Le soir, Sokolovsky revenait d'un service qui lui permettait d'élaborer librement les jérémiades de l'homme de 70 que la vie avait brisé. Moi, j 'étais de retour de mes leçons ou de chez Chvigovsky. La fille de la logeuse nous apportait le samovar. Sokolovsky tirait de ses poches du pain et du saucisson. Et, séparés du reste du monde par un mystérieux blindage, les dramaturges passaient leur soirée à une besogne intensive. Nous écrivîmes entièrement le premier acte, sans oublier la scène à effet qui est de règle avant la tombée du rideau. Les autres actes -encore quatre- ne furent qu'esquissés.

Cependant, à mesure que nous avancions dans ce travail, nous nous refroidissions. Quelque temps s'étant écoulé, nous en vînmes à cette conclusion que mieux valait abandonner notre mystérieuse chambrette et remettre à plus tard l'achèvement du drame. Le rouleau des manuscrits fut déposé par Sokolovsky dans je ne sais quel autre logement.

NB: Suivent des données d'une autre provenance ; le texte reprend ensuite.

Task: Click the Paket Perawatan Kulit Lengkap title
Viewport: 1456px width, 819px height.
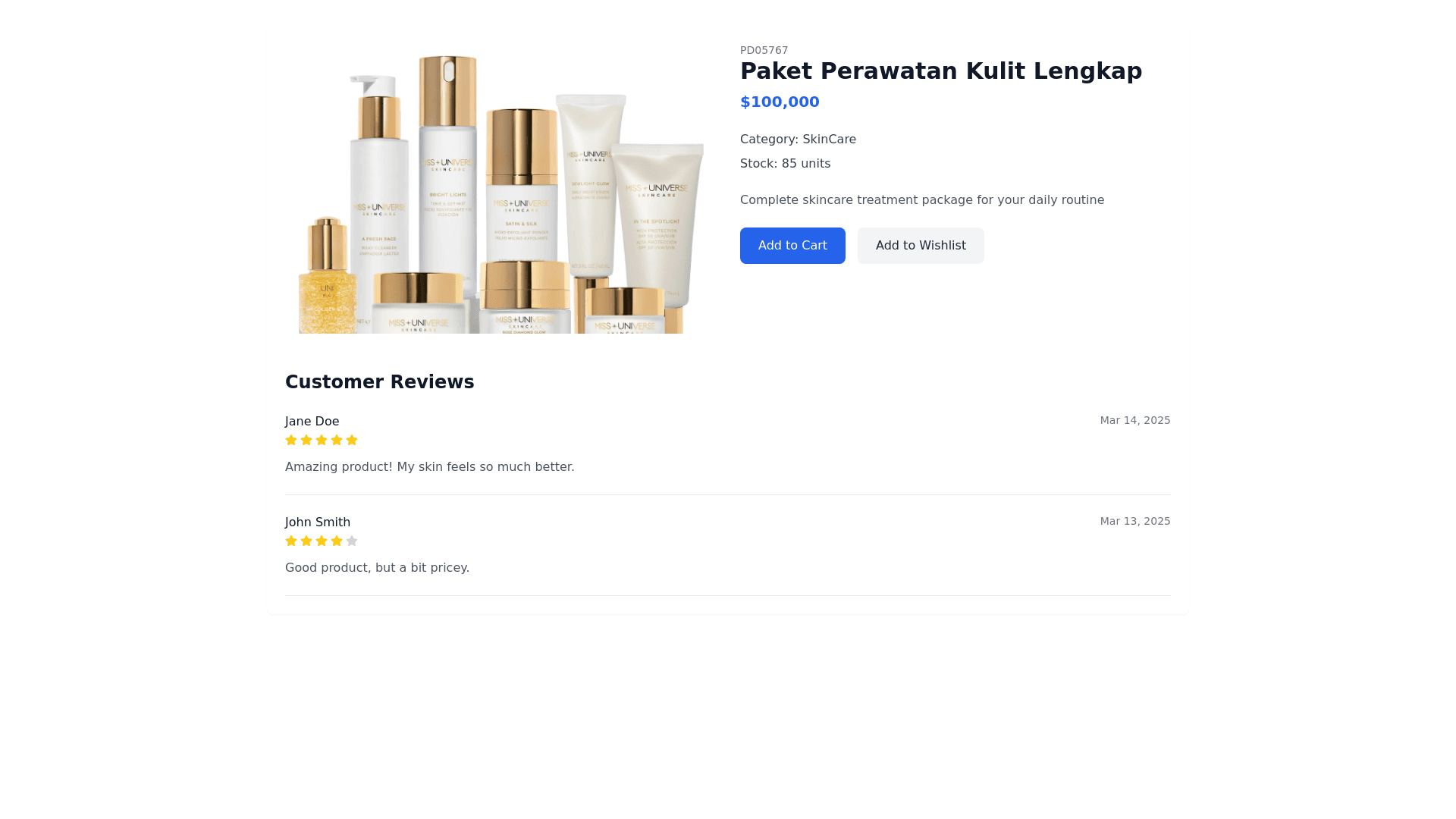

Par la suite, lorsque nous fûmes incarcérés à Odessa, mon collaborateur essaya, par l'intermédiaire de parents, de reprendre l'ouvrage. Peut-être s'était-il vaguement dit que le temps de la déportation serait le plus propice à l'élaboration définitive du drame. Mais le manuscrit avait disparu sans laisser de traces. Il est plus que probable que les dépositaires, après l'arrestation des infortunés auteurs, jugèrent expédient de le livrer aux flammes. Je me résigne à cette idée d'autant plus volontiers que, sur la route de ma vie, qui n'a pas toujours été des mieux nivelées, j'ai perdu des manuscrits d'une importance infiniment plus considérable.